I can think of two reasons. Firstly, as the economy slows down from the expected rate of growth, the corporate sector feels that the government is paying more attention to the aam aadmi than to business interests. Rural employment schemes have not slowed down and outlays have not fallen. Further, in situations where business came into conflict with farmers or tribals or any such group, the government tended to side with the latter — the farmers’ agitation in Noida and the tribals’ struggles over Posco and Vedanta are some examples. Some observers have seen this as an outcome of the pulls and pressures between the Congress leadership, which is social-programmes oriented, and the Manmohan Singh government, which is all for further free market reforms, but that is too simplistic an analysis. In any case, the industry bodies no longer have the clout they had earlier.

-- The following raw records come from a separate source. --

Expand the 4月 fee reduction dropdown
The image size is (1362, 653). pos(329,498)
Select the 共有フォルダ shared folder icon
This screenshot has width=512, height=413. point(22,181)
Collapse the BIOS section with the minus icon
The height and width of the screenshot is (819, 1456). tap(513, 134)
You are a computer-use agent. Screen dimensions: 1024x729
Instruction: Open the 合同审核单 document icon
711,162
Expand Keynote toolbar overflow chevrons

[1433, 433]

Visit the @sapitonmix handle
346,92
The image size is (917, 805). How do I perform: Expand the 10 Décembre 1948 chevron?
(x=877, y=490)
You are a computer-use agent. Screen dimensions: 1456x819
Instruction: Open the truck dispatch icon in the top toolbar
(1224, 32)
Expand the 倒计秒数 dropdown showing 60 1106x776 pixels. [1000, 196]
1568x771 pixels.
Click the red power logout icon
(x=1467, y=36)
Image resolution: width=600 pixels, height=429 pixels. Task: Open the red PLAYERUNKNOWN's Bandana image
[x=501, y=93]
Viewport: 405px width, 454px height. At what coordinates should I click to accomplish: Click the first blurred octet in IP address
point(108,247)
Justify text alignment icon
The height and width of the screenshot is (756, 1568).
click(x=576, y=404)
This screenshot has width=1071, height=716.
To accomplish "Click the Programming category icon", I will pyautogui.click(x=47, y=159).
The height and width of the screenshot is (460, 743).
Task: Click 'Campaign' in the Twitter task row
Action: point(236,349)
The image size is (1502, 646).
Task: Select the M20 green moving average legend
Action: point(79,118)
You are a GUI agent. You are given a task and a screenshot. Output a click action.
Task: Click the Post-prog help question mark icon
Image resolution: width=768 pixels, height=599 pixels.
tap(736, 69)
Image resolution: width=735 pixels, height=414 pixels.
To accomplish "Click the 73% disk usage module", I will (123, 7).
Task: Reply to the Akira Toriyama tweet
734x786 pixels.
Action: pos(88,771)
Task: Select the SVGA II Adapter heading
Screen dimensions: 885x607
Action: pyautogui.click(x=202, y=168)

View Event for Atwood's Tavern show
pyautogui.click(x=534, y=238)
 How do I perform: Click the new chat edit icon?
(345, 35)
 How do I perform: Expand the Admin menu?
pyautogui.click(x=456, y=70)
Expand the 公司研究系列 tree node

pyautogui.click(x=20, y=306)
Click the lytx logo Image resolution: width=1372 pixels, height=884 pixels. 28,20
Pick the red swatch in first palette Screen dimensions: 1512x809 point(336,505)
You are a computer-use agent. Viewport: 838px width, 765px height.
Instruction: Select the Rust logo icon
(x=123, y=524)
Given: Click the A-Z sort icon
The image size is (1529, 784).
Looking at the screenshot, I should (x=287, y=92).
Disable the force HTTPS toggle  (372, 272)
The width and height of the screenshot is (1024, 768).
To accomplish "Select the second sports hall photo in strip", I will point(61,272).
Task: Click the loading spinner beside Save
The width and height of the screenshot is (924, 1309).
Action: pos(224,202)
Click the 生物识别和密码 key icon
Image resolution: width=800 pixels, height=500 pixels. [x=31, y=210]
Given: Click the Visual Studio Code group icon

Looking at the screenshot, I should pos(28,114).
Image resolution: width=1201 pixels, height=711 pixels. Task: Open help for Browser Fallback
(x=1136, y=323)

Businessmen have also not taken too kindly to the arrest of corporate executives in the various scams. Never before have so many high ranking officials of the private sector been jailed. None of those who have raked up the issue of corruption while criticising the government have talked about corporate involvement; that remains an uncomfortable subject. But it does bother them, because there is no saying where all this will lead. The bureaucracy and politicians are being extra careful while taking decisions. Not surprisingly, this also means the old days of cutting corners are now gone, so decisions do not get taken swiftly. This is not to say that the government shouldn’t take bold initiatives; it’s just that it has now got other things, besides big business, on its mind.